Can you show every row below that contains the string "height", copying each one in full? Case counts.

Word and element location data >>

----------

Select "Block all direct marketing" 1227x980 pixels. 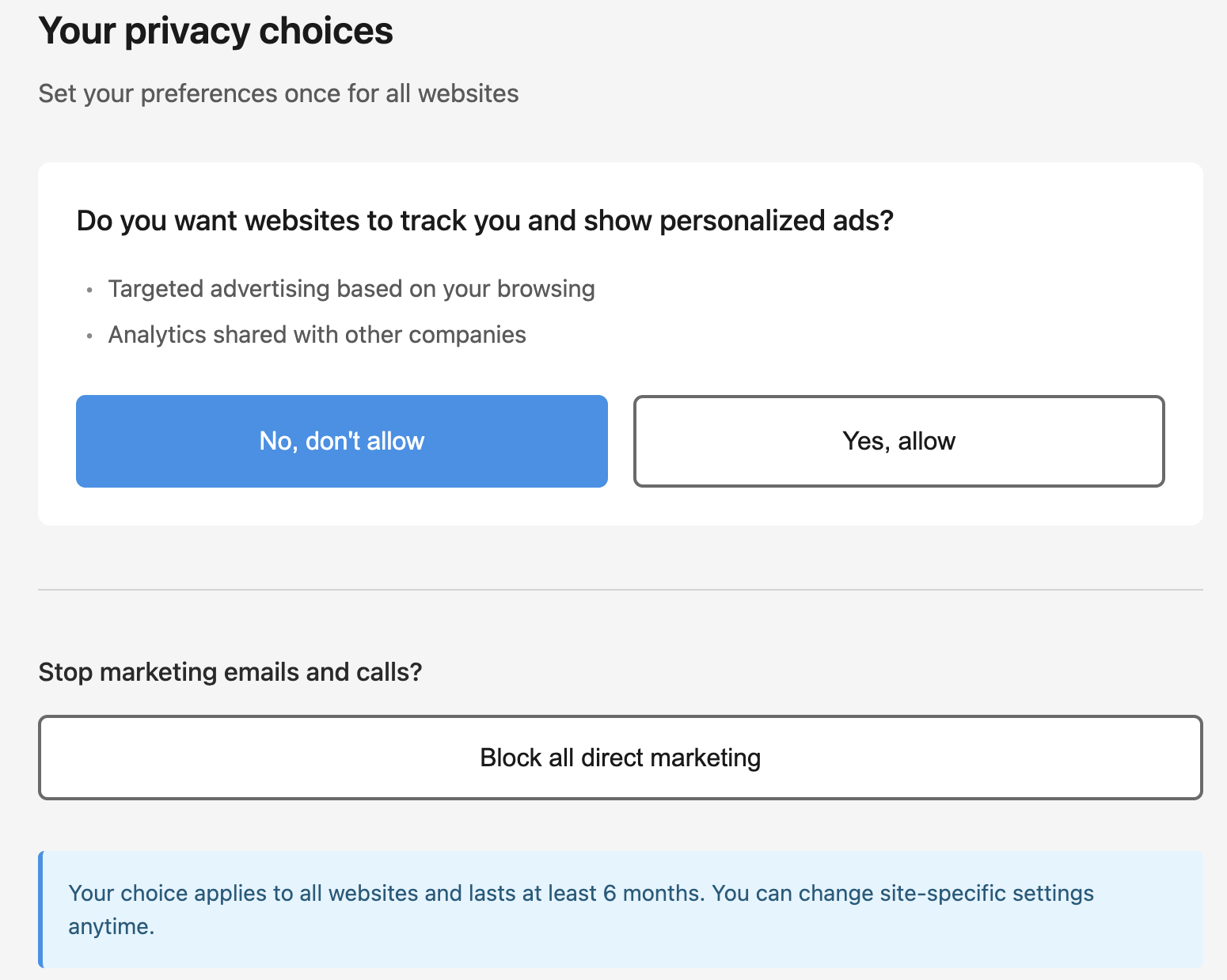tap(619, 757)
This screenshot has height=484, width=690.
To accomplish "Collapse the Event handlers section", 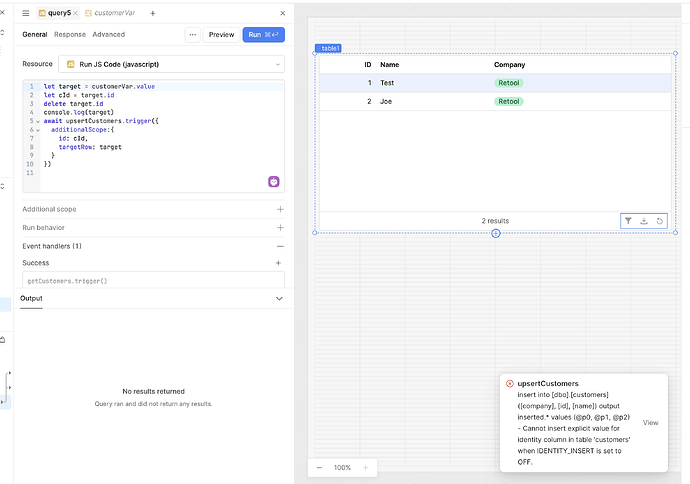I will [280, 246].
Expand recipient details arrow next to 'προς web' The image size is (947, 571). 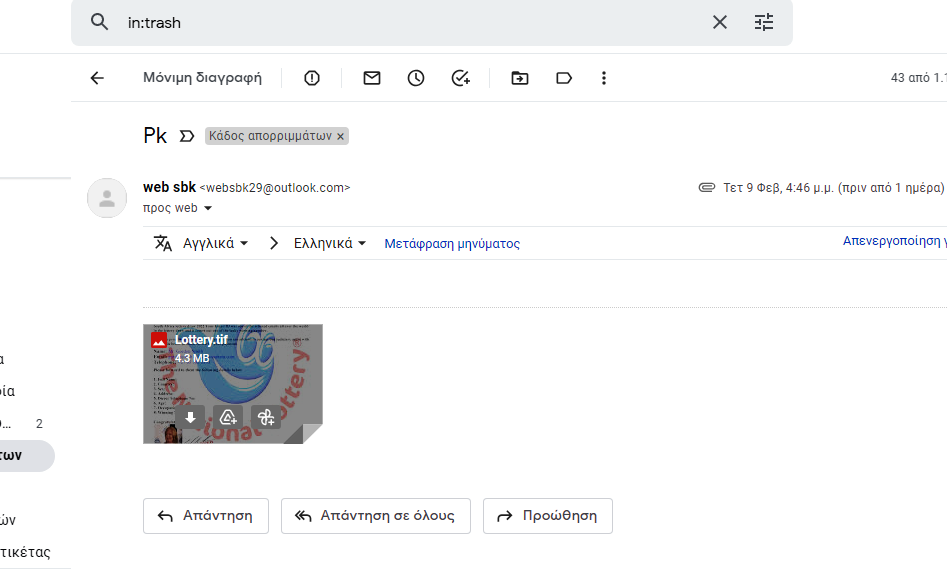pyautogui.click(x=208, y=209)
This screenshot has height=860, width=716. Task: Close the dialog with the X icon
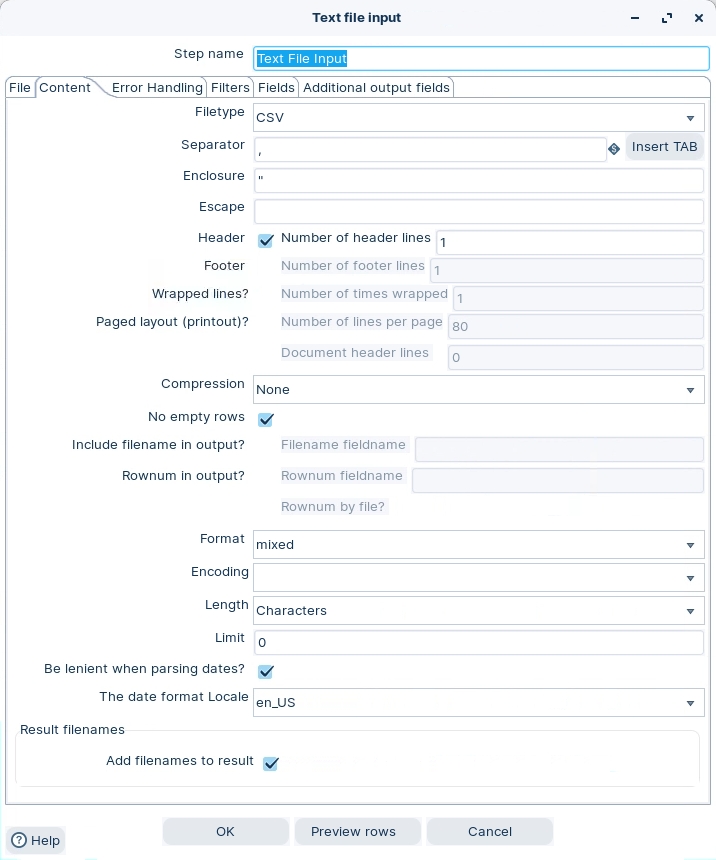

----------

Finished answer >>
This screenshot has height=484, width=690.
This screenshot has height=860, width=716. Task: Close the dialog with the X icon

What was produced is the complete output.